(Target position records)
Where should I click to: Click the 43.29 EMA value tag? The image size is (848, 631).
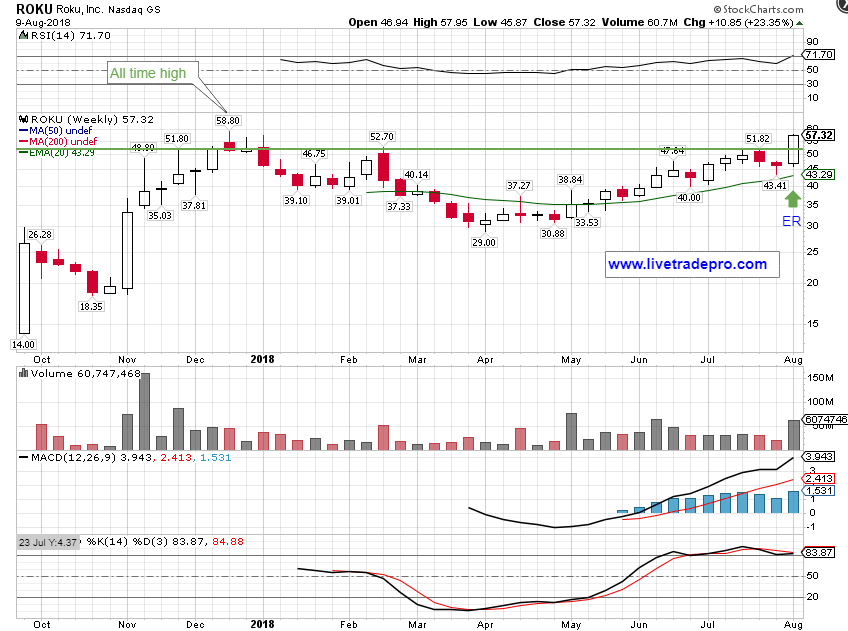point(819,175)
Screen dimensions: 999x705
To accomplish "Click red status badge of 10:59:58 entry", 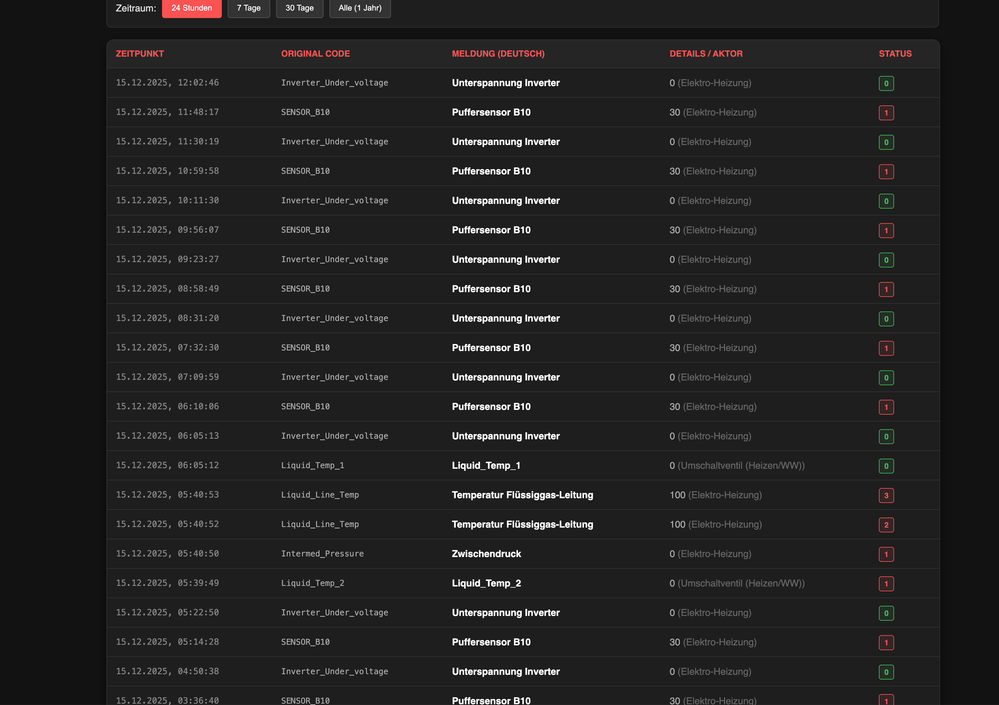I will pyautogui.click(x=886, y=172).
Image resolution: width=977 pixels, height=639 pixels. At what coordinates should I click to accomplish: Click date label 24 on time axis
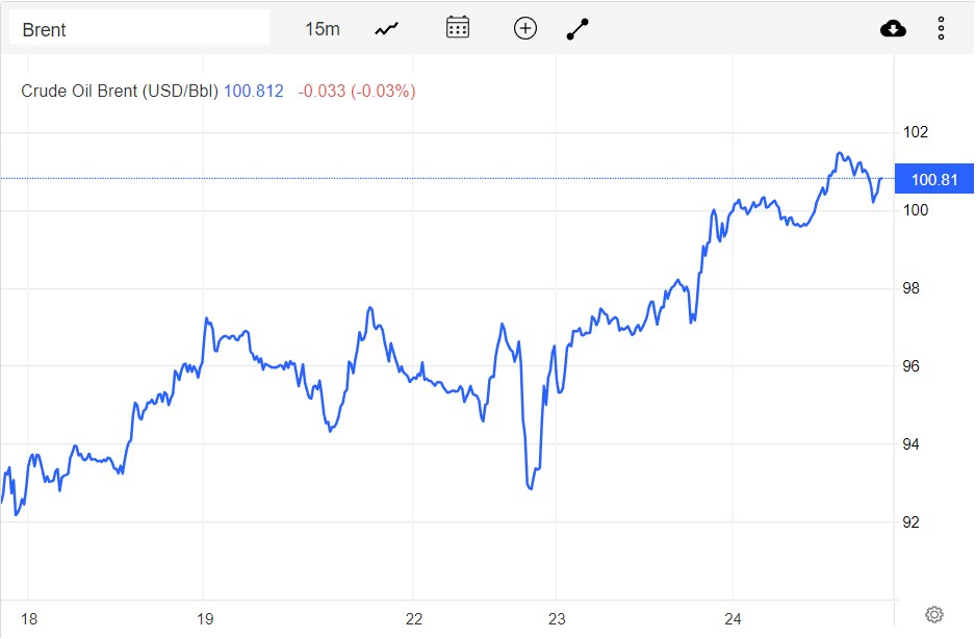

** WHAT IS ASKED **
Gather each line of the data that contains the string "should". Case matters.

** CORRECT OUTPUT **
Where should I click to: Click the 43.29 EMA value tag? The image size is (848, 631).
Image resolution: width=977 pixels, height=639 pixels. At what coordinates should I click to accomplish: Click date label 24 on time axis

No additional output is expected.